From the example of the other fire priest, I assumed that meant Melisandre used to be a slave, and was either Melony herself or was close to Melony. Or, it may be another of her prophetic visions.
That’s what I was thinking of, thanks.
Yes, I also believe that Young Griff is actually Illyrio’s son. In addition to his wife being described with Targaryen coloring, there are a couple of other clues: a) Tyrion wears a male child’s clothing in Illyrio’s house, b) Illyrio seems desperate to see Young Griff, c) Illyrio leaves downcast when he is unable to see the boy, d) Quaithe refers to a “mummer’s dragon” aka a fake dragon, e) Varys talks about Aegon being trained to be the perfect ruler- this seems to fit in with his philosophy of doing anything to achieve peace for the realm. He has created a perfect ruler rather than waiting for one to be born.
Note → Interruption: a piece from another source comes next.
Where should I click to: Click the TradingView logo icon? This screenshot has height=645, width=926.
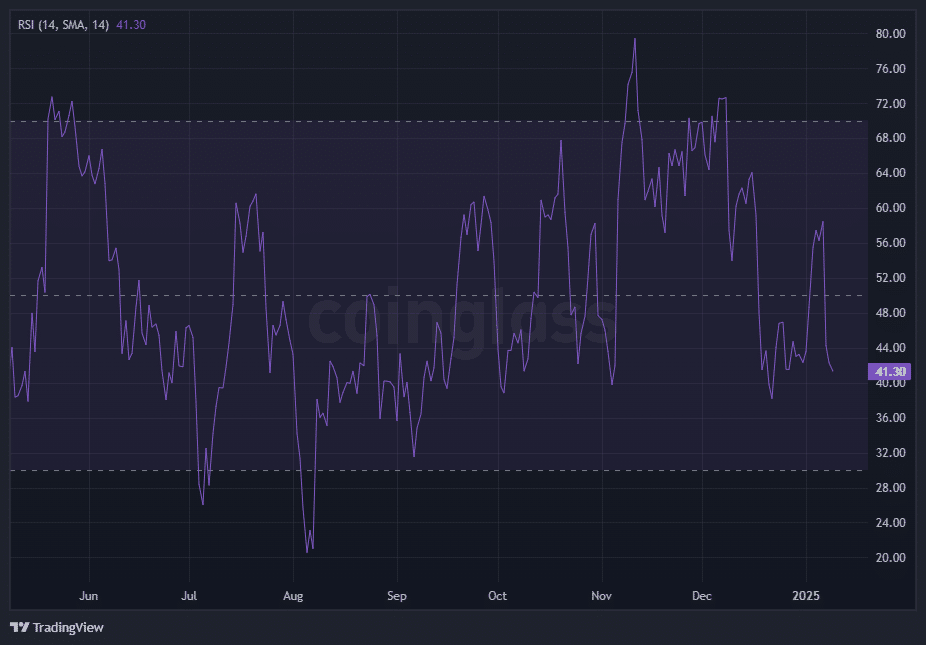coord(20,627)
I must believe that this is the case because if the boy is really Aegon and GRRM just pulled him out of his ass after all this time…GROAN!
Okay, a question now: what happened to the missing Freys? Some of the Amazon reviews make reference to Wyman Manderly eating them, but somehow I missed that.
Yeah, he baked them into pies. He calls out for Abel (Mance) to since about the Rat King. In one of the earlier books Bran tells how the Rat King baked some guests into a pie.
Okay, but when and how did he kill them and bake them into pies?